Several defense analysts said they have received indications the Expeditionary Fighting Vehicle will survive the QDR relatively unscathed, however. It is unclear if the QDR will indicate any additional program cuts are forthcoming, but the document will be released alongside the administration’s proposed fiscal 2011 defense budget, which is expected to total $740 billion when roughly $33 billion for funding Obama’s Afghanistan “extended troop surge” is factored in. Reports indicate that Obama will seek to fund that through a supplemental budget request rather than one big budget document for all defense requirements — something candidate Obama pledged not to do.
But while Obama did not rule out future defense cuts in the speech, many of these defense wonks could not understand why an effort at deficit reduction would explicitly exclude defense spending. “Defense spending is over half our discretionary spending,” Olson said. “It would be crazy not to include it. It begs the question whether this is a real effort.” Shortly before the speech, Rep. Nancy Pelosi (D-Calif.), the speaker of the House, told reporters that any spending freeze ought to include defense spending.
The freeze will also exclude spending on entitlement programs like Medicare, Medicaid and Social Security. As a result, administration officials anticipate the spending freeze will save $250 billion over 10 years — a little more than a third of last year’s defense budget alone.
Korb, the senior defense analyst at the White House-connected Center for American Progress and a former Reagan Pentagon official, said the decision only made sense in terms of politics. “It’s another indication that Democrats are afraid of being seen as quote-unquote soft on defense,” Korb said, noting that no defense reformer was proposing cuts to any programs used for the wars in Iraq or Afghanistan.
Still, Todd Harrison, an defense-budget analyst at the Center for Strategic and Budgetary Assessments, said he believed the combination of massive defense budgets, massive federal deficits and a weak economy would inevitably compel Congress and the president to cut defense. “It’s likely in the future that everything will come under pressure, defense included,” Harrison said. But he conceded that a variable in that calculation is “political will” for such cuts — which is not in evidence in either the White House or, especially, the Congress, which loves to send defense money back home to individual states and districts.

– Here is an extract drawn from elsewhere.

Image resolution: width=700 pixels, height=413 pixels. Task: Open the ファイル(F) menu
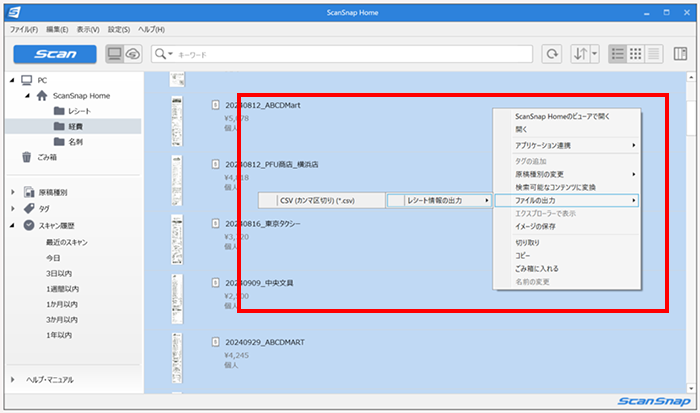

While that political will may not exist in Washington, there is reason to believe it exists outside of the city. According to a Pew poll from December, defense spending ranked among the most popular sectors of the federal budget to cut. Eighteen percent of respondents identified “military defense” as a target for desired budget reductions, compared to six percent for education and 15 percent for unemployment assistance.
“Its absolutely ridiculous to think that we’re going to cut things like education and spend money on nuclear weapons and programs that don’t work, are faulty, have been faulty for years and continue to waste money,” Olson said.